[Input data Boundary: Start]

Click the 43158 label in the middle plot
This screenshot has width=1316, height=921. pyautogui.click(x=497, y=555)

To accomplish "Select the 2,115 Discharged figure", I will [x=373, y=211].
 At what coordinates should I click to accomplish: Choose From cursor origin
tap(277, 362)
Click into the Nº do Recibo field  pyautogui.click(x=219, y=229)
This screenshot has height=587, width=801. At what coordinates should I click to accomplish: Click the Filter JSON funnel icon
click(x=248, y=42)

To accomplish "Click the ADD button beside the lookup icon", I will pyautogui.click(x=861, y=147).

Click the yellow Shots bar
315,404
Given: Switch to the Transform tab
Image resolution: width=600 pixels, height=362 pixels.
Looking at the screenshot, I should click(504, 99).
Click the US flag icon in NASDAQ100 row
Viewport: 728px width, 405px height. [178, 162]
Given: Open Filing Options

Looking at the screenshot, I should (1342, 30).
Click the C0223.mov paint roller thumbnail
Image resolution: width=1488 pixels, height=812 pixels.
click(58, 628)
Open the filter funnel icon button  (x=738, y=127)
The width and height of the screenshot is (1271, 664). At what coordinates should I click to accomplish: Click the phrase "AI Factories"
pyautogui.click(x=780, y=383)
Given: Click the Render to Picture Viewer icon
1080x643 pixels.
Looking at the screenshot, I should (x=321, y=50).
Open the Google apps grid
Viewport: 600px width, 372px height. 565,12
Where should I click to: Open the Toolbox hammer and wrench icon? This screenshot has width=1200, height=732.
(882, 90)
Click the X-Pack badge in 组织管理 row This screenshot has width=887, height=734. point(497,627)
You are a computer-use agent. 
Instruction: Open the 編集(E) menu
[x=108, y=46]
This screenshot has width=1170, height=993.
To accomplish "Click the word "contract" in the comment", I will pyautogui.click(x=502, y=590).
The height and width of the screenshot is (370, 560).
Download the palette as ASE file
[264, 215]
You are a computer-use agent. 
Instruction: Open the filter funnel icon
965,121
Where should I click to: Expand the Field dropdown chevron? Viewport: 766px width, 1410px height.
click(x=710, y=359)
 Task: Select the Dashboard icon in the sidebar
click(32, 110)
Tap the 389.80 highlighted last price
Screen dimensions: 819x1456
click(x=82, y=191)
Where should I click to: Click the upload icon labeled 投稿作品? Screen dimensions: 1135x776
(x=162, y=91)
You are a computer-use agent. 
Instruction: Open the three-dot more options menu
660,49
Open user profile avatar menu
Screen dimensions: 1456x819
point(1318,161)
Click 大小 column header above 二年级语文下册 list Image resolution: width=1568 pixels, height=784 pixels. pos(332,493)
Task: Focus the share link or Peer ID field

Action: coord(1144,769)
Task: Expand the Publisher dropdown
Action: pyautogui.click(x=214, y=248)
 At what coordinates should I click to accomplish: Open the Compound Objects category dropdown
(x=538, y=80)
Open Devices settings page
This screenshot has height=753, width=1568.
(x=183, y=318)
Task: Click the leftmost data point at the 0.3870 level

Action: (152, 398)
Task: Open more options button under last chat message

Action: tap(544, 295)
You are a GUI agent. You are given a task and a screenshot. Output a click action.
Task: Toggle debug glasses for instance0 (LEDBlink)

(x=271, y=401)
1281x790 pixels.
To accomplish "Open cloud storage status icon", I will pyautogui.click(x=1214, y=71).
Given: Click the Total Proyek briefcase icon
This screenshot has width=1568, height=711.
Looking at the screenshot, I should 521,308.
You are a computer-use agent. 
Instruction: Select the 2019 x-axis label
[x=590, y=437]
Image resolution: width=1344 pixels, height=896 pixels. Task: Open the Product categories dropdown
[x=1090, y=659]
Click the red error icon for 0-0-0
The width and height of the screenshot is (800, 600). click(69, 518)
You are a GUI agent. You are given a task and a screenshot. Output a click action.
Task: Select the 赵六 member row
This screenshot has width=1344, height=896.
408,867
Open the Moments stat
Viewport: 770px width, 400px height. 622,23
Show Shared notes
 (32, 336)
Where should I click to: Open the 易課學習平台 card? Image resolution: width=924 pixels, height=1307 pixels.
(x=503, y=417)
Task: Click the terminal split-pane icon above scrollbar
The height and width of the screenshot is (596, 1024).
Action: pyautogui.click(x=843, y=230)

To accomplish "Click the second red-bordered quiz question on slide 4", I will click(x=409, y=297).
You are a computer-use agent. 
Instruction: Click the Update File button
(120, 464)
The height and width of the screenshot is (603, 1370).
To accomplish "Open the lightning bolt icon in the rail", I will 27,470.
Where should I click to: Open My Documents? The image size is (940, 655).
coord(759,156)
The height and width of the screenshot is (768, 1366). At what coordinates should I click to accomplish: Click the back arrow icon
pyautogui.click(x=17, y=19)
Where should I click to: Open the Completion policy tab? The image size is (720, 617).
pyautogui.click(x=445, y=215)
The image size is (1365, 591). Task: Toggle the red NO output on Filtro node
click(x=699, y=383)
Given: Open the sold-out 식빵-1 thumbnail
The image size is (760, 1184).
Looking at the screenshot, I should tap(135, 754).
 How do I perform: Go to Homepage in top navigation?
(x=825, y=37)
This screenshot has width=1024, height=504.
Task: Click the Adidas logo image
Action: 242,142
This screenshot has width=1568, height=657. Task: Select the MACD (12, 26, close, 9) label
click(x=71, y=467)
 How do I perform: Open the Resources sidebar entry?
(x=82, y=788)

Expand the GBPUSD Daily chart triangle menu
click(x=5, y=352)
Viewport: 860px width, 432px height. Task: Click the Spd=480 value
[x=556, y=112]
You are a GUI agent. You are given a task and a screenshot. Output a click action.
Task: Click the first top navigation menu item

[Input data Boundary: End]

• [Task requirements]
Of the lines above, copy each that contains "thumbnail".

• [Response to this exercise]
Click the C0223.mov paint roller thumbnail
Given: Open the sold-out 식빵-1 thumbnail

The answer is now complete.